Summary: This sermon series looks at the apostles of Jesus; this particular sermon focuses on Peter.
The Apostle Peter
July 11th, 2010
If you’ve ever gone into a fancy church you’ve probably seen pictures or statues of the Apostles. Growing up in Germany there were beautiful cathedrals all over the place: you couldn’t throw a rock without hitting a huge, ancient church (though you would get in some big trouble if you did). In those churches you could see the Apostles depicted in beautiful stained glass windows, ornate pictures, and in statues placed upon fancy pedestals. The apostles seem larger than life and make them seem like something bigger and better than an ordinary person. The church has done a disservice by portraying these men this way, like they were some kind of spiritual superheroes who were holier than the rest of us mere humans when this is not the case at all. The Apostles were great men and they did amazing things and we should be grateful to them.

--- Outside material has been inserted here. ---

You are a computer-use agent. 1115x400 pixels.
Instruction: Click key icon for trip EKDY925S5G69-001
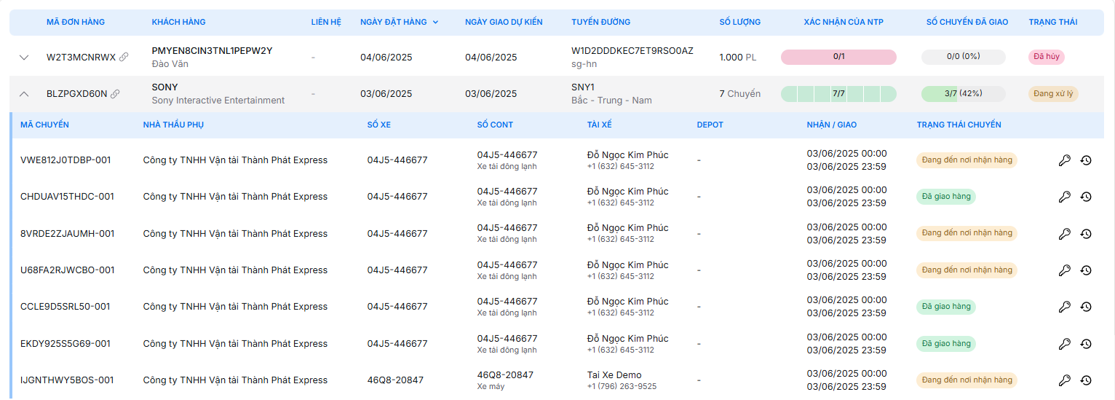(x=1064, y=344)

But we have to be careful not to lose sight of the fact that they were ordinary people like you and me. When Jesus found them they were not the smartest, the holiest, the most faithful, or even the most obedient. They were not wealthy, powerful, or educated. They were just regular guys who were transformed by the hand of Jesus to be used in powerful ways. They kind of remind me of those homes you see on Extreme Home Makeover. If you tune into the end of the show and see the way the house looks you might be impressed, but you are always MUCH more impressed when you see the “before” shot and see what the house looked like when they got there. The amazing things that the Apostles did are so much more amazing when you see what they were like BEFORE Jesus got hold of them.

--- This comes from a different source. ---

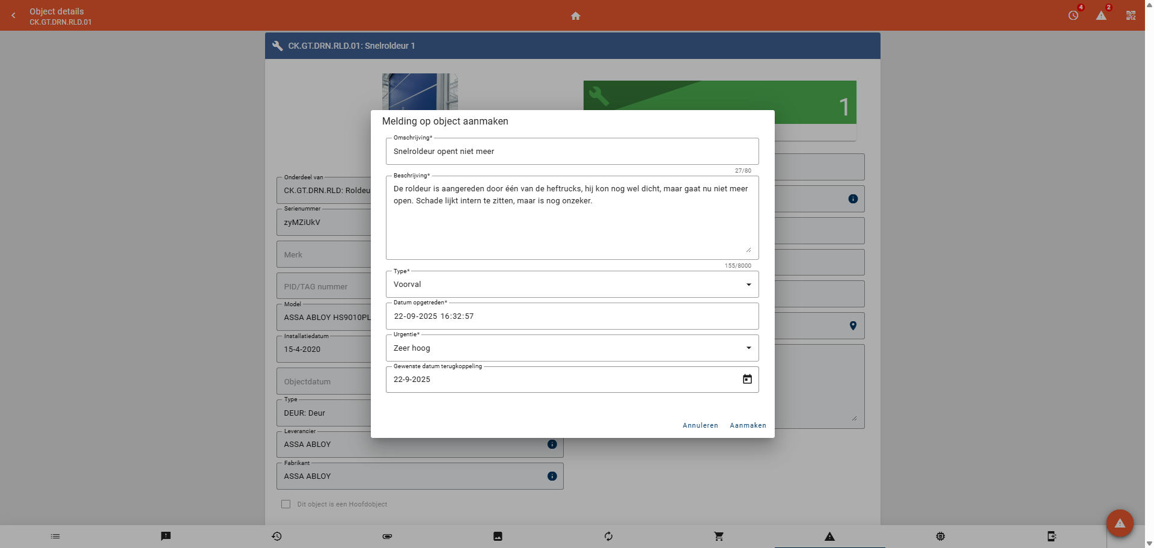Switch to the shopping cart tab
This screenshot has width=1154, height=548.
(x=719, y=536)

Simon Peter is the perfect example of this point. Today I’m going to be talking about Simon Peter who was, in many ways, the first Apostle. Matthew 10:2 says Matthew 10:2 (ESV) 2 The names of the twelve apostles are these: first, Simon, who is called Peter, and Andrew his brother; James the son of Zebedee, and John his brother; Notice that Matthew says, “first, Simon, who is called Peter”. That doesn’t just mean that Peter was the first apostle called or that he was just the first in the list: he was first in the sense that he was a natural leader among the apostles. Even a quick read through the Gospels will show that he was “first” in a number of ways. In all of the lists of Apostles Peter is always mentioned first, for a reason. He was not just among the 12 chosen to be Apostles but first among those 12. He is usually right by Jesus’ side in all the events of the Gospel, including some of the most private events like when Jesus was transfigured on the mountain, when he was praying for strength the night before he was crucified and when Jesus was being tried by the high priest. His name is mentioned more than any other in the Gospels other than Jesus. He was usually the first to react: the first to get out of the boat, the first to grab a sword, the first to answer Jesus, the first to question Jesus. He was the boldest to confess Jesus as Lord and was the most insistent that he would never deny or desert Jesus, yet he was also the one who denied Jesus the most publically. Jesus praised him more than any of the other apostles but he was also the one that Jesus called Satan at one point. He was the only Apostle brave enough and silly enough to correct Jesus and he was also the one who was the most harshly denounced by Jesus. He went on to become not just the first Apostle in the Gospels but the first Apostle in the early church. It was Peter who delivered the first Christian sermon which led to over 3,000 people getting baptized. Peter was the apostle who led the first Gentile to Christ, a man named Cornelius. Peter was a bold preacher in the early church and the leader of the church at first. In fact, the first 12 chapters of Acts focus predominantly on Peter before the emphasis shifts to Paul.